▶ **What needs to be done**
Print each of the items below verbatim, keeping every line.

## BEGIN Material for this task

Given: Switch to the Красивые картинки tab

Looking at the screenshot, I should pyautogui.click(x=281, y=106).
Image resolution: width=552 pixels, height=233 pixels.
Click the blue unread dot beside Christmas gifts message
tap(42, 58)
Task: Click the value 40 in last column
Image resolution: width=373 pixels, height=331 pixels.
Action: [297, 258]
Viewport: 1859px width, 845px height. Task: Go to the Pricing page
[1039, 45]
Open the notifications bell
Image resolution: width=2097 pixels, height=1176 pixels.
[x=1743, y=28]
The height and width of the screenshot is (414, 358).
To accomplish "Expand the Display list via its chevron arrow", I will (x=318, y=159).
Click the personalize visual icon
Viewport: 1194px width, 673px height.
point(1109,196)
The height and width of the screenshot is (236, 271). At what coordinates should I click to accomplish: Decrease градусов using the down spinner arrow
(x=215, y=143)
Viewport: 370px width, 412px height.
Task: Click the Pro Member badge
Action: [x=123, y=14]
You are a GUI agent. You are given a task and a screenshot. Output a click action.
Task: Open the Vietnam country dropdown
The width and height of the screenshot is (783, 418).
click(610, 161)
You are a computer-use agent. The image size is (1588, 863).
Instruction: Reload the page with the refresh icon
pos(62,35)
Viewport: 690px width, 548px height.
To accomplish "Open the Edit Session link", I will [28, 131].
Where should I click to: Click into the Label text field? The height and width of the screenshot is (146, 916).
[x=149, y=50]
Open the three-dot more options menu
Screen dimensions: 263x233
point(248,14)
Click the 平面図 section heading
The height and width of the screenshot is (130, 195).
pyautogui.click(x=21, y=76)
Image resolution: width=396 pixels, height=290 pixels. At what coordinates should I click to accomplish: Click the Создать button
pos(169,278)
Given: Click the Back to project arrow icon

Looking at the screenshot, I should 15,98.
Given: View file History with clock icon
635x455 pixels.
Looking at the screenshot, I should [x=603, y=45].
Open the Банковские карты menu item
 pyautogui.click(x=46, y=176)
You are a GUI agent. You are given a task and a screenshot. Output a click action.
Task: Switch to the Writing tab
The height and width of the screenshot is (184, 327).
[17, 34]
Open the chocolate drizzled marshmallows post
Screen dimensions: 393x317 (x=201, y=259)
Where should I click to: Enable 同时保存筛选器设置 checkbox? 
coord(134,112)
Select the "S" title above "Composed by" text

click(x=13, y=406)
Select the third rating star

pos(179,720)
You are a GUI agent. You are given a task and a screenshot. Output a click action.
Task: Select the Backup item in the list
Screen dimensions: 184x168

## END Material for this task

▶ **Written response**
Given: Switch to the Красивые картинки tab

Looking at the screenshot, I should pyautogui.click(x=281, y=106).
Image resolution: width=552 pixels, height=233 pixels.
Click the blue unread dot beside Christmas gifts message
tap(42, 58)
Task: Click the value 40 in last column
Image resolution: width=373 pixels, height=331 pixels.
Action: [297, 258]
Viewport: 1859px width, 845px height. Task: Go to the Pricing page
[1039, 45]
Open the notifications bell
Image resolution: width=2097 pixels, height=1176 pixels.
[x=1743, y=28]
The height and width of the screenshot is (414, 358).
To accomplish "Expand the Display list via its chevron arrow", I will (x=318, y=159).
Click the personalize visual icon
Viewport: 1194px width, 673px height.
point(1109,196)
The height and width of the screenshot is (236, 271). At what coordinates should I click to accomplish: Decrease градусов using the down spinner arrow
(x=215, y=143)
Viewport: 370px width, 412px height.
Task: Click the Pro Member badge
Action: [x=123, y=14]
You are a GUI agent. You are given a task and a screenshot. Output a click action.
Task: Open the Vietnam country dropdown
The width and height of the screenshot is (783, 418).
click(610, 161)
You are a computer-use agent. The image size is (1588, 863).
Instruction: Reload the page with the refresh icon
pos(62,35)
Viewport: 690px width, 548px height.
To accomplish "Open the Edit Session link", I will [28, 131].
Where should I click to: Click into the Label text field? The height and width of the screenshot is (146, 916).
[x=149, y=50]
Open the three-dot more options menu
Screen dimensions: 263x233
point(248,14)
Click the 平面図 section heading
The height and width of the screenshot is (130, 195).
pyautogui.click(x=21, y=76)
Image resolution: width=396 pixels, height=290 pixels. At what coordinates should I click to accomplish: Click the Создать button
pos(169,278)
Given: Click the Back to project arrow icon

Looking at the screenshot, I should 15,98.
Given: View file History with clock icon
635x455 pixels.
Looking at the screenshot, I should [x=603, y=45].
Open the Банковские карты menu item
 pyautogui.click(x=46, y=176)
You are a GUI agent. You are given a task and a screenshot. Output a click action.
Task: Switch to the Writing tab
The height and width of the screenshot is (184, 327).
[17, 34]
Open the chocolate drizzled marshmallows post
Screen dimensions: 393x317 (x=201, y=259)
Where should I click to: Enable 同时保存筛选器设置 checkbox? 
coord(134,112)
Select the "S" title above "Composed by" text

click(x=13, y=406)
Select the third rating star

pos(179,720)
You are a GUI agent. You are given a task and a screenshot. Output a click action.
Task: Select the Backup item in the list
Screen dimensions: 184x168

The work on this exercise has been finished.